Since the end of 2022, the doubling of MRL’s capacity has been operational. This is one of the most significant measures the US has undertaken to decarbonize transportation and industrial sectors. This loan will help add an increase in the production of biofuel by some 140 million gallons per year to 315 million gallons They will mainly produce SAF from these increased volumes, as SAF is crucial for decarbonizing aviation. Once fully built out, the facility will produce 50% of North American and 12% of global SAF by 2030.

This will align with the expansion of U.S. SAF by the Biden-Harris administration to 3 billion gallons by 2030. SAF from MRL has a lower lifecycle greenhouse gas footprint than jet fuel, which is a clear sustainable solution for aviation.

Economic Opportunities and Employment Generation among the Local Communities

The project supports the Biden administration’s Justice40 Initiative, which channels 40% of federal investment benefits to underserved, environmentally challenged communities. The great majority of the facility’s existing workforce are union members of United Steelworkers Local 0491, working pursuant to a collective bargaining agreement.
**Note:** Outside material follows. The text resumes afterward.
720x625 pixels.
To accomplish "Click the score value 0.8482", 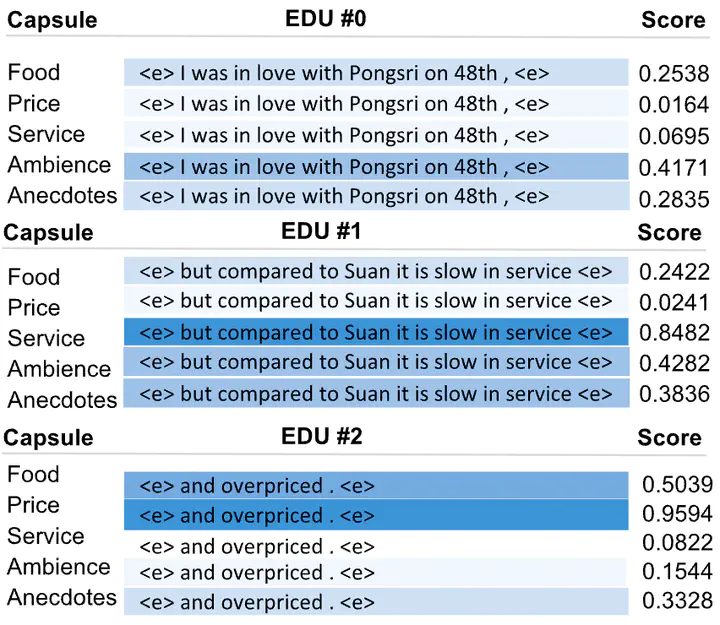I will tap(674, 332).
Calumet, MRL’s parent company, has a good track record of supporting local education, especially STEAM programs in Great Falls schools and colleges.

The project further supports the goals of the Justice40 Initiative issued by the Biden administration, calling for 40% of investments to be made within the benefits accorded to undervalued or environmentally challenged communities. Many communities around Great Falls face disadvantages due to high energy costs and housing expenses. MRL continues to ensure its workforce is majorly recruited from this local area following this initiative response.

Also read: Biden-Harris Administration Invests $14.8 Million to Boost Energy Efficiency

Producers of sustainable aviation fuel will also highly facilitate the reduction of carbon emission in aviation; this accounts for 11 percent of the emissions in transportations within the US.However, the aviation industry has a more extended way to work towards their set decarbonization goals, so the production of SAF will progressively become more pivotal.

MRL will use vegetable oils, fats, and greases to generate sustainable fuels with support for rural economic opportunities along with climate objectives.

The loan guarantee comes through the DOE’s Energy Infrastructure Reinvestment (EIR) program, part of the Title 17 Clean Energy Financing. This initiative finances projects that repurpose existing energy infrastructure to reduce emissions and environmental impact. For the MRL project, they will convert part of an oil refinery to produce renewable fuels and cut steam emissions.